>>>>>

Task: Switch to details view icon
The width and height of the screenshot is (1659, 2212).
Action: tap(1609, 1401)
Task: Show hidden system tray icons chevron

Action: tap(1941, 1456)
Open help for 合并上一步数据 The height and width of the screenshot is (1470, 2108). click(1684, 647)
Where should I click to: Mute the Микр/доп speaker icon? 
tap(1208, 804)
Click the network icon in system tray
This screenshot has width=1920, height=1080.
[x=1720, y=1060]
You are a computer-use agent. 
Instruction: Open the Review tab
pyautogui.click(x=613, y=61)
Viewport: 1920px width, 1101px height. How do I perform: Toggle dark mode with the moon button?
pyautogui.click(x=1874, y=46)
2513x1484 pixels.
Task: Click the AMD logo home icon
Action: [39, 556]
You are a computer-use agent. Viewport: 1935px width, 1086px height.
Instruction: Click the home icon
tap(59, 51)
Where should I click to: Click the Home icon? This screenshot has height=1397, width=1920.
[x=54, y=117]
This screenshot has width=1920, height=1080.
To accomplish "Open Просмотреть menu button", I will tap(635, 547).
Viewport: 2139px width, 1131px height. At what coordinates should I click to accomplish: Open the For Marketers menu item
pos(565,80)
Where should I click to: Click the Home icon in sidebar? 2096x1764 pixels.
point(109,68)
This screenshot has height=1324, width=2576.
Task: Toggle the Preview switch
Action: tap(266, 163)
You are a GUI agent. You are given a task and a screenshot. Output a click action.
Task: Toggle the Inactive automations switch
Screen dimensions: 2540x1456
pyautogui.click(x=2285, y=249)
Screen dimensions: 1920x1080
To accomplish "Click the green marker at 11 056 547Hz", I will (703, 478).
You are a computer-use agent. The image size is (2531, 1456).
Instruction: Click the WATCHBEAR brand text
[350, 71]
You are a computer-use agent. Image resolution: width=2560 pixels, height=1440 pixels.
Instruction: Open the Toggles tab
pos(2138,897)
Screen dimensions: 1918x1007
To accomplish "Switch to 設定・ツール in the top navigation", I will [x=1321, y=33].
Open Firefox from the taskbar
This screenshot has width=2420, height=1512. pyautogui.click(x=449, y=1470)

<<<<<

→ **Required work**
Nothing in the records above may be left out when you repeat them exactly.

→ **Output of the task**
Task: Switch to details view icon
The width and height of the screenshot is (1659, 2212).
Action: tap(1609, 1401)
Task: Show hidden system tray icons chevron

Action: tap(1941, 1456)
Open help for 合并上一步数据 The height and width of the screenshot is (1470, 2108). click(1684, 647)
Where should I click to: Mute the Микр/доп speaker icon? 
tap(1208, 804)
Click the network icon in system tray
This screenshot has width=1920, height=1080.
[x=1720, y=1060]
You are a computer-use agent. 
Instruction: Open the Review tab
pyautogui.click(x=613, y=61)
Viewport: 1920px width, 1101px height. How do I perform: Toggle dark mode with the moon button?
pyautogui.click(x=1874, y=46)
2513x1484 pixels.
Task: Click the AMD logo home icon
Action: [39, 556]
You are a computer-use agent. Viewport: 1935px width, 1086px height.
Instruction: Click the home icon
tap(59, 51)
Where should I click to: Click the Home icon? This screenshot has height=1397, width=1920.
[x=54, y=117]
This screenshot has width=1920, height=1080.
To accomplish "Open Просмотреть menu button", I will tap(635, 547).
Viewport: 2139px width, 1131px height. At what coordinates should I click to accomplish: Open the For Marketers menu item
pos(565,80)
Where should I click to: Click the Home icon in sidebar? 2096x1764 pixels.
point(109,68)
This screenshot has height=1324, width=2576.
Task: Toggle the Preview switch
Action: tap(266, 163)
You are a GUI agent. You are given a task and a screenshot. Output a click action.
Task: Toggle the Inactive automations switch
Screen dimensions: 2540x1456
pyautogui.click(x=2285, y=249)
Screen dimensions: 1920x1080
To accomplish "Click the green marker at 11 056 547Hz", I will (703, 478).
You are a computer-use agent. The image size is (2531, 1456).
Instruction: Click the WATCHBEAR brand text
[350, 71]
You are a computer-use agent. Image resolution: width=2560 pixels, height=1440 pixels.
Instruction: Open the Toggles tab
pos(2138,897)
Screen dimensions: 1918x1007
To accomplish "Switch to 設定・ツール in the top navigation", I will [x=1321, y=33].
Open Firefox from the taskbar
This screenshot has width=2420, height=1512. pyautogui.click(x=449, y=1470)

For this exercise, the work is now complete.